I’ve read a few suicide notes in my time, most of them written by men, to justify their final irrevocable departure. I guess most women lead such a barren, dismal existence they don’t need to spell out the life-ending reasons obvious to everyone. As with most things in life, women just get on with it.
In the same way that suicide is the most personal act one can ever take, so each note is different, in tone, in style, in length. Bleak despairing accounts of a life that’s finally run out of hope. Page upon page of hastily scrawled accusations. Explanations of the conscious decision to end the pain of terminal illness. Acts of sorrow, of revenge, carried out in moments of anger, drunkenness, heartbreak. But I’d never read a poem written by a suicide before. The handwriting was elegant, calm, not the desperate end-of-life scribble I’d seen so many times before. All the desperation was locked into the words.
Let me tell you how this works; the heart,
Drunk on reckless might-have-beens,
Tiptoes past kisses still sweet but fading.
Dawn scrambles through the window,
Hunting for home.
‘What do you think? A suicide note?’ Usupov asked, behind his imperturbable manner as bewildered by this unexpected poem as I was.
‘Well, I’m no critic, but she’s not the next Anna Akhmatova,’ I said, trying to collect my thoughts and wondering quite what a ‘reckless might-have-been’ was. ‘Maybe she got one rejection slip too many.’
I read the poem again; it made as little sense the second time.

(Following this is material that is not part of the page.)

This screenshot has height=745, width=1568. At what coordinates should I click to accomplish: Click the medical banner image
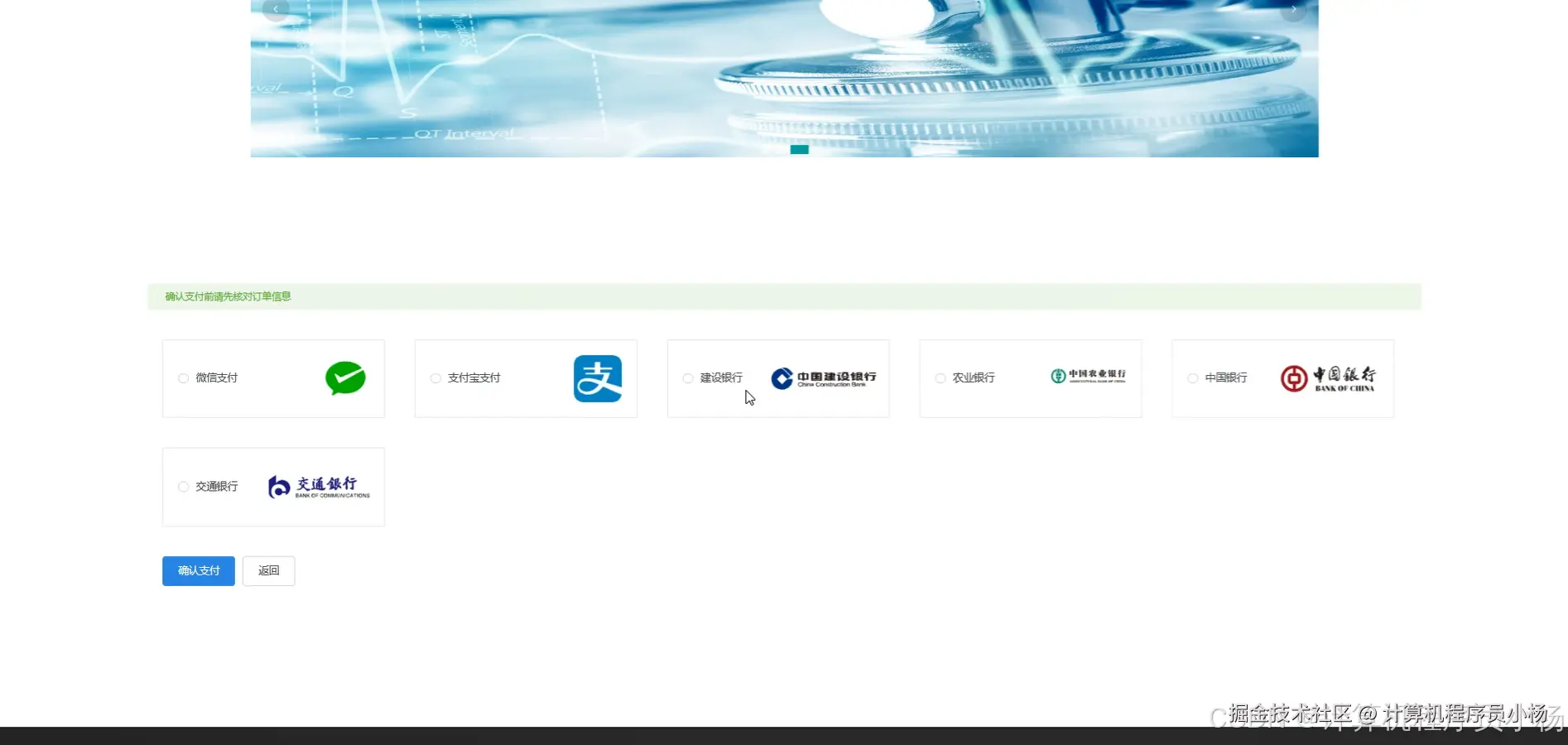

When my wife Chinara was alive, she devoured book after book of poetry: Blok, Esenin, Pasternak, even Yevtushenko. She would have decoded the dead woman’s poem, stripped it of its hidden meanings in seconds, the way I could field-strip my Yarygin in the dark. But Chinara was in a hilltop grave overlooking a valley and the mountains beyond that defend us from China, and I was alone, left with my memories of kisses still sweet but fading, fading.
‘Maybe our victim didn’t write this. We’ll look very stupid if it turns out to be a famous poem in all the anthologies.’

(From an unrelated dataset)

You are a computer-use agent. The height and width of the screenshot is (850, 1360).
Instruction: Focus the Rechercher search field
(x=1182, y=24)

‘You think that’s likely?’
I considered, shook my head. Perhaps because the poem was handwritten, but I sensed it had some significance for the dead woman lying in pieces in front of me, that it provided a clue to her life and death. Sometimes you let your instincts guide you in the absence of any evidence.

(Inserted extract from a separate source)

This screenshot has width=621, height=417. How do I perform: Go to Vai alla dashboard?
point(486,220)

I was about to fold the paper and put it away in my wallet, decided to photograph it first. The poem might have been why the woman ended up with her skin being kissed by Usupov’s scalpel. And if that was the case, perhaps there would be others for whom the poem was more of a threat than a memorial. My wallet would be the first place a heavy with fists like smoked hams would look; what were the odds he’d also check my phone?
‘I’ll send you my report,’ Usupov said.
I shook my head, gave a lopsided grin.
‘Hadn’t you heard? The grapevine must be getting slow in its old age. I’ve been taken off the case, suspended, and in all likelihood about to go on trial.’
Usupov stared at me: we’d worked together a lot over the years. Though he knew I would sometimes cut corners when it suited me or the case I was working, he knew I was relatively straight. I gave a rueful nod, headed towards the door and the clean air outside. I planned on polluting it with a couple of cigarettes while I worked out exactly what I was going to do next.
‘Someone from Unexplained Deaths will be in touch. Murder Squad aren’t going to touch this, not without more evidence.’
I pushed the door, the metal cold in my hand.
‘One more thing, Kenesh – the heartfelt verse? No need to put it in the report, eh? We don’t want to start a wave of copycat lyric suicidal poems, do we?’
With that, I left the stink of blood, bowels and brains behind me, along with the tatters and scraps of a once-pretty girl who’d slipped away from life sixty years too soon.